**Cem Karsan** (0:00)
To bring up the specter of 98, 99, 2000, not that we're exactly in the same place, there's a lot of differences. In some ways, it's better, and sometimes, in some ways, it's worse than that period. But the trade then, for years, going into the top of the bubble, and almost every other major bubble is the same way, is not to try and short the market, it's to try and buy cheap volatility above the market to capture a widening specter, a megaphone, if you will, that happens before markets ultimately become unpinned in some type of bigger top. So it's a much better risk reward trade.
**Adam Taggart** (0:44)
Welcome to Thoughtful Money. I'm its founder and your host, Adam Taggart. When today's guest was on this program back in September, he predicted the market would start to become more volatile. He didn't necessarily think that would mean lower stock prices in the end of 2024, and he was proven correct on that. But he did express worry that as we entered 2025, continued higher volatility could start to become a real problem for investors. Does he still think that? Well, to find out, we welcome back to the program Cem Karsan, founder, CIO, and managing principal at Kai Volatility Advisors. He's widely known as Cem Kwasant on X. Cem, thanks so much for joining us today.
**Cem Karsan** (1:26)
Wonderful being here. Thanks for having me, Adam.
**Adam Taggart** (1:28)
Such a pleasure. Happy New Year. Really looking forward to getting your thoughts here at the start of the new year as to where you think things are headed. Obviously, I want to get into your volatility outlook real quickly before we do just to set the stage. Let me ask you this question I like to kick all these interviews off with. What's your current assessment of the global economy and financial markets?
**Cem Karsan** (1:49)
Well, I think we're really heading to a place where ultimately the market itself is expensive. There are a lot of headwinds facing the market at a time when it's expensive. So from a weighing machine, kind of medium to longer term view, this is a market that is not in a very good spot, particularly after two 25% type years, 50% return after an election year, which are very positive, particularly in these populous periods, what comes next is not great. So there's a lot of reasons to be cautious.

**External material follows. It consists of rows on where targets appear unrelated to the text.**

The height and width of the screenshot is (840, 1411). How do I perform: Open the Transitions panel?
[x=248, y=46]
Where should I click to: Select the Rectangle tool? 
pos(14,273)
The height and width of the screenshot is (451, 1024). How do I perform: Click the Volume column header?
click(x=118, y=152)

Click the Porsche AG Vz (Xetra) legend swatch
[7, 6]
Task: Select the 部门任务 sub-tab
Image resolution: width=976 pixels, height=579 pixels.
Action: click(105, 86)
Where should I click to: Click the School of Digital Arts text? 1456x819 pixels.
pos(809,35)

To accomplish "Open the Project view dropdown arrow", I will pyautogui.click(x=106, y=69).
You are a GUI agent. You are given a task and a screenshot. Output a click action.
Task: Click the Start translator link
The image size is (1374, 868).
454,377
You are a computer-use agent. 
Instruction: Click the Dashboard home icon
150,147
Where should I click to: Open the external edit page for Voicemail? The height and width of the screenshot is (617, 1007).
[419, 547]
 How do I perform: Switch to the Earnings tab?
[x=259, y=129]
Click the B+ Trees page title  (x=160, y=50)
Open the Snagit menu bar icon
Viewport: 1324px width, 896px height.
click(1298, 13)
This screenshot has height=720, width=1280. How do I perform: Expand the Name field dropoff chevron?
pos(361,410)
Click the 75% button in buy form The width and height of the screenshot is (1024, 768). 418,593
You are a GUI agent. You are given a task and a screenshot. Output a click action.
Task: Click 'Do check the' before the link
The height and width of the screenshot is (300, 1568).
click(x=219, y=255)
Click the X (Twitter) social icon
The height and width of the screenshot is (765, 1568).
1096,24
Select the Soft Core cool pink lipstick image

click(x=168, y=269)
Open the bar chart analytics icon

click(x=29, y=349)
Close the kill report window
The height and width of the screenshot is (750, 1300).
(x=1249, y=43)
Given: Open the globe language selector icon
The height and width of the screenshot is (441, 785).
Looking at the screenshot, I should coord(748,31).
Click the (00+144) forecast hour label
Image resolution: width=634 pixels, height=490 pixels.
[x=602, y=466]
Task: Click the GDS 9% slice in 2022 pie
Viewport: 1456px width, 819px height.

That said, we also have the introduction of a big wild card and a new disruptive president and cohort of people who are surrounding him, including Elon Musk, that are intent to do things differently and are also focused on financial markets in many ways and liquidity and running kind of a hot kind of monetary machine. So it is a combustible situation for lack of a better term, hence the call for higher volatility late last year.
And again, that doesn't necessarily mean in the next year or six months that we get a decline. It could very much be higher prices. But higher prices at this point would not be a healthy thing, in my view, and could very well just be a sign of a kind of final topping process, and that can often last a year or two years. But again, our current view is that there's really two paths. And we can get dive into this a bit more as we talk, but there's really a path where if the liquidity doesn't come really in relatively short order in the next three months and a meaningful way, that a lower market will create poor liquidity in a very broadly negative situation and be very hard for the Federal Reserve and the Treasury and the administration to fix. But if they can choose the market, push it higher, again, given Elon Musk and his history with Tesla and their knowledge of markets broadly, if they take that approach, this market will go quite a bit higher and there's quite a bit of fuel to that in the short term. But again, that would ultimately to me feel something like 99, 2000 and really look more like a blow off top. So long-winded answer to a short question, and I'm sure we'll dive more into all those details. But it is a combustible situation and a time to be really focused on really inexpensive long-dated implied volatility and gamma. And you can bet on the market volatility that will eventually come through parts of the distribution, not necessarily just long or short the market. And I think there are real opportunities there.
**Adam Taggart** (5:15)
All right. I'm going to really look forward to digging into that with you. You used the term inexpensive not that long ago, maybe like a month or so ago. I remember it being talked about that like, you know, puts on the S&P or like the cheapest they've been in a long, long time. Are we in an environment right now where some of these bets on volatility are pretty cheap?